Yes. That was us. We were doers.

So we took charge of the Tuesday night before us and the curtains were closed and we transformed the box apartment into a boudoir set. I loved seeing the vulnerability of my friends. I would tell them to look at me with more of this or that and it was kind of magic. The drunker I became the more certain that I was that I was most definitely going to be a famous indie something or other. I was so on the cusp of something big here and my mind was running wild. When it was my turn to pose it was like magic and I felt like the world was all in order and things are blurry towards the end but I know we made the most beautiful photographs that night.

In the morning the film was all over the nubby carpet and I could not get my photography student pal to get me some time in the lab so I just told my bestie that we would go across the street to Walgreens and have them developed. We walked arm and arm to the drugstore and with every step our headaches beat in unison and we smiled the smiles young girls smile without ever thinking of wrinkles and we laughed and laughed.

 

And the following day when we returned the man behind the counter was so mean to us and he actually shooed us away with his hands and said to leave. Mind you it was small town USA and the photographs were risqué but something was scary about the moment and he was saying he did not process pornography and smut and he was very religious in his yelling at my girl and me so we just start to back up. We backed up and walked to the door so very quickly and ran into the street, bursting on the brick streets and finding a run. We ran across the street to our apartment and sat looking at each other in confusion. We were mouthy sassy brand new horny feminists and we just let that little man keep our beautiful rolls of film.

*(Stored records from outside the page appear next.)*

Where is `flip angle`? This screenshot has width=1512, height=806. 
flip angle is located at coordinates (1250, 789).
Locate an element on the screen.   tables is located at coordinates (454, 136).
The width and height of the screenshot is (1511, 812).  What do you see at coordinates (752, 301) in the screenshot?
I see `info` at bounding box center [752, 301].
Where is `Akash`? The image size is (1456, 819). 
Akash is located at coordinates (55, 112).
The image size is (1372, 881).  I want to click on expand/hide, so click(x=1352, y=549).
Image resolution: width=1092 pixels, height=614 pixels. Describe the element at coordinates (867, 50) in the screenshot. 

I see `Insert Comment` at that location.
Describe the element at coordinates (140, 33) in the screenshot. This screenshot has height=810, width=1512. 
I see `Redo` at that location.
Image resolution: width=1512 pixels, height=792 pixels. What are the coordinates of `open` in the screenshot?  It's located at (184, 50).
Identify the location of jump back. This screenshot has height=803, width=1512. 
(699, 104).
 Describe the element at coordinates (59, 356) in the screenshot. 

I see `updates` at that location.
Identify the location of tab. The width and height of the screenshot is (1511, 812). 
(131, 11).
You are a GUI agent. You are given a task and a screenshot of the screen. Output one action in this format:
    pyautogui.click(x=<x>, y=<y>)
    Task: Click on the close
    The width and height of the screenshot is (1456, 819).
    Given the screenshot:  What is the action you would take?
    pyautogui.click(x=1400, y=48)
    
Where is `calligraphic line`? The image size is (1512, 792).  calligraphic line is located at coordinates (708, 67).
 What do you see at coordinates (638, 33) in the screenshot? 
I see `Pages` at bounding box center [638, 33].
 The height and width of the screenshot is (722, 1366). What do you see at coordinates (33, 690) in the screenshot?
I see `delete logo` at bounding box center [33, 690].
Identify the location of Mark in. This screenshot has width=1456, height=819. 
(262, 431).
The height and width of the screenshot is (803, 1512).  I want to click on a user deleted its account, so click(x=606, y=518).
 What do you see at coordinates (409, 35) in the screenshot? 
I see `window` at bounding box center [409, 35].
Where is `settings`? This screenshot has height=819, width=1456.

We let him chastise us and brand us Scarlet Sluts.

Yes. We did.

And sometimes I wonder if that man kept our photographs. Even if they were not very good at all. Even if they did not bounce light on beautiful places or see inside of eyes. Even if they were terrible. He could have kept them and his hands would be so very wrinkled now and what if he has them in a drawer someplace and he takes them out from time to time- missing the past.